Problem requirements:
Copy each of the following rows verbatim, one per line, in the same order.

Records provided:
* Start *

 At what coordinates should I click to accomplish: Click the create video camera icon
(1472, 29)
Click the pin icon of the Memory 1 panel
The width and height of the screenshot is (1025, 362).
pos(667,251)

* End *

Response to the task:
 At what coordinates should I click to accomplish: Click the create video camera icon
(1472, 29)
Click the pin icon of the Memory 1 panel
The width and height of the screenshot is (1025, 362).
pos(667,251)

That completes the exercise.